## BEGIN Supplied data
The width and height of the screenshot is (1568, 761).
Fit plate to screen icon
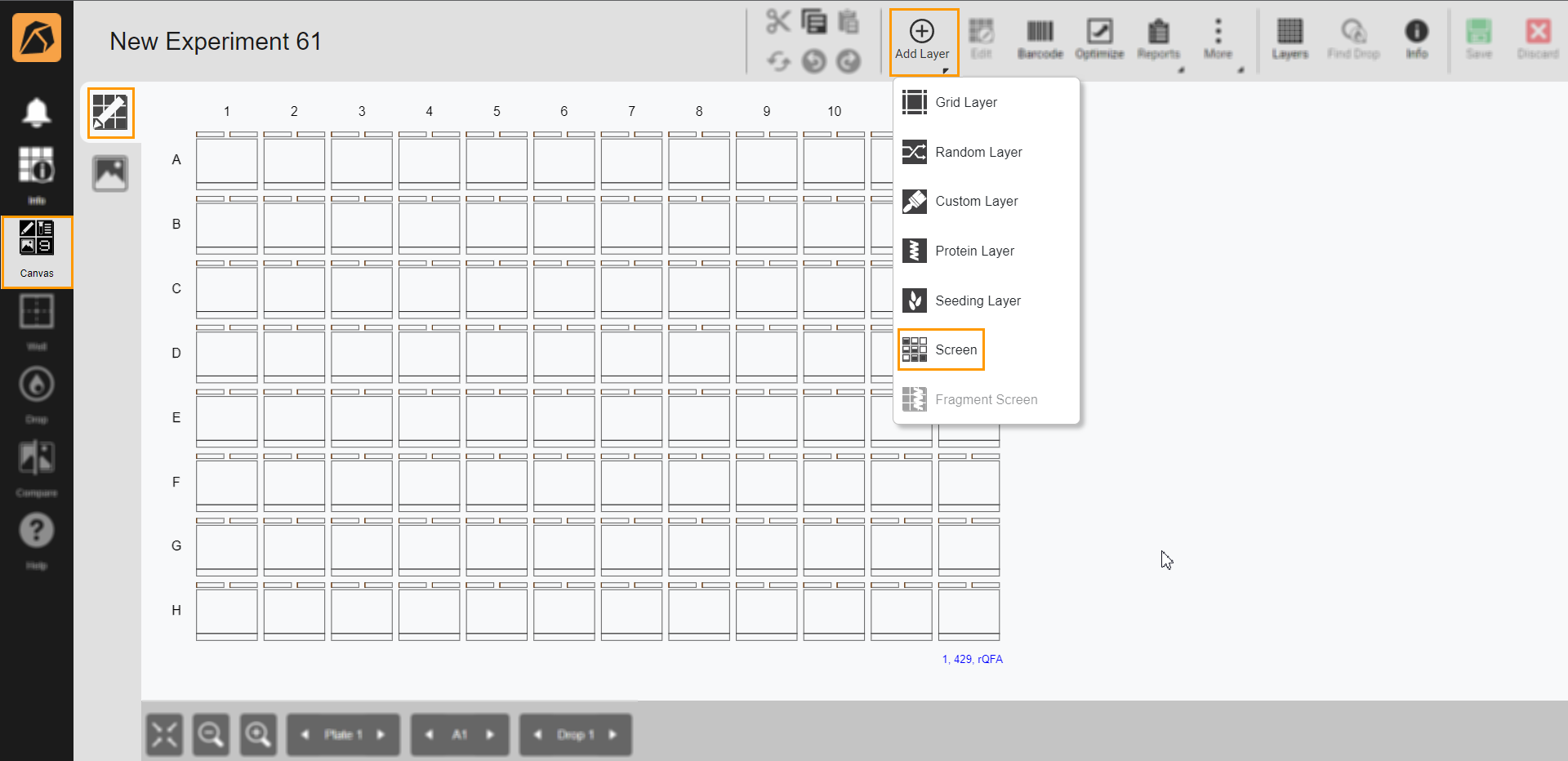point(164,735)
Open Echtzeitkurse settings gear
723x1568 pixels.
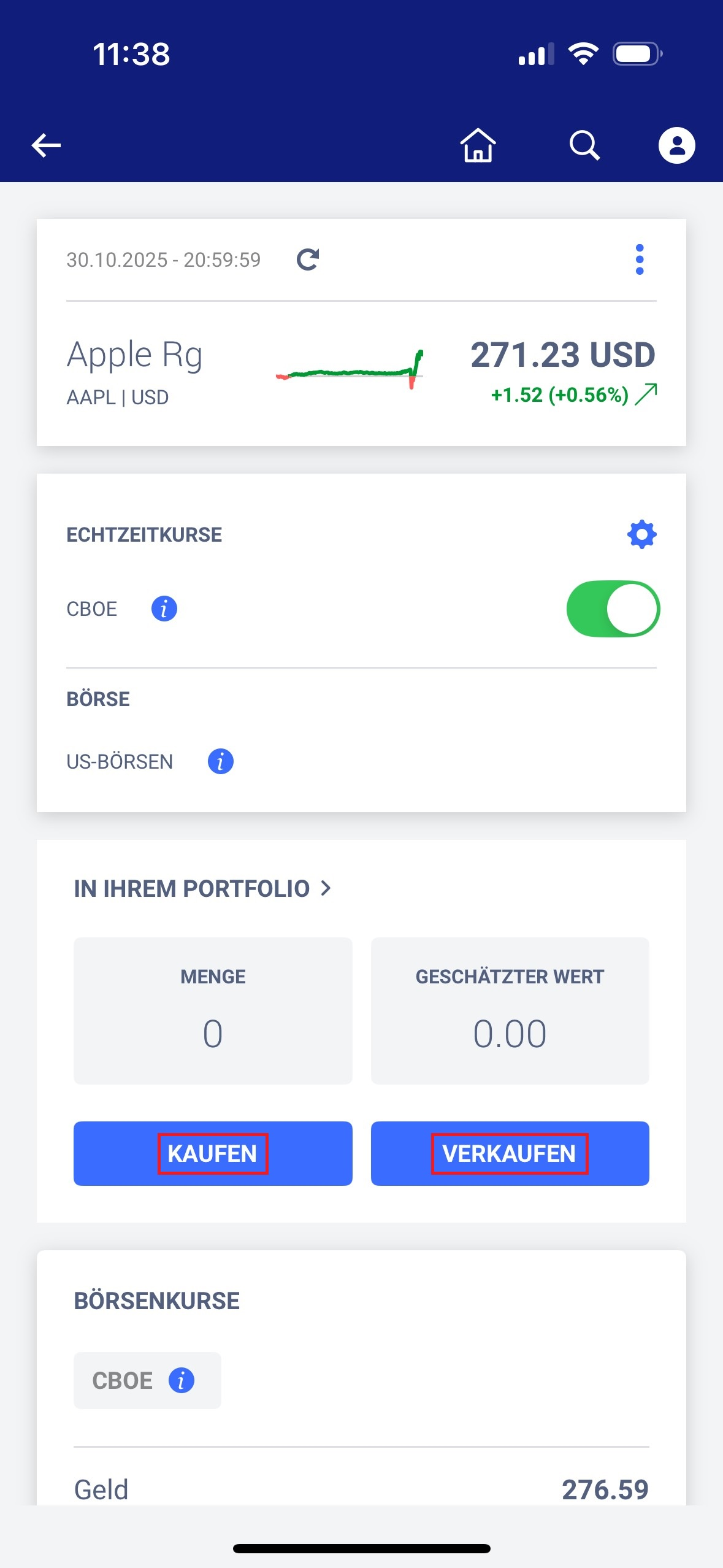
## END Supplied data
> **Short exercise**:
Return each line of the records that contains the word "screenshot".

> **Task output**:
The width and height of the screenshot is (1568, 761).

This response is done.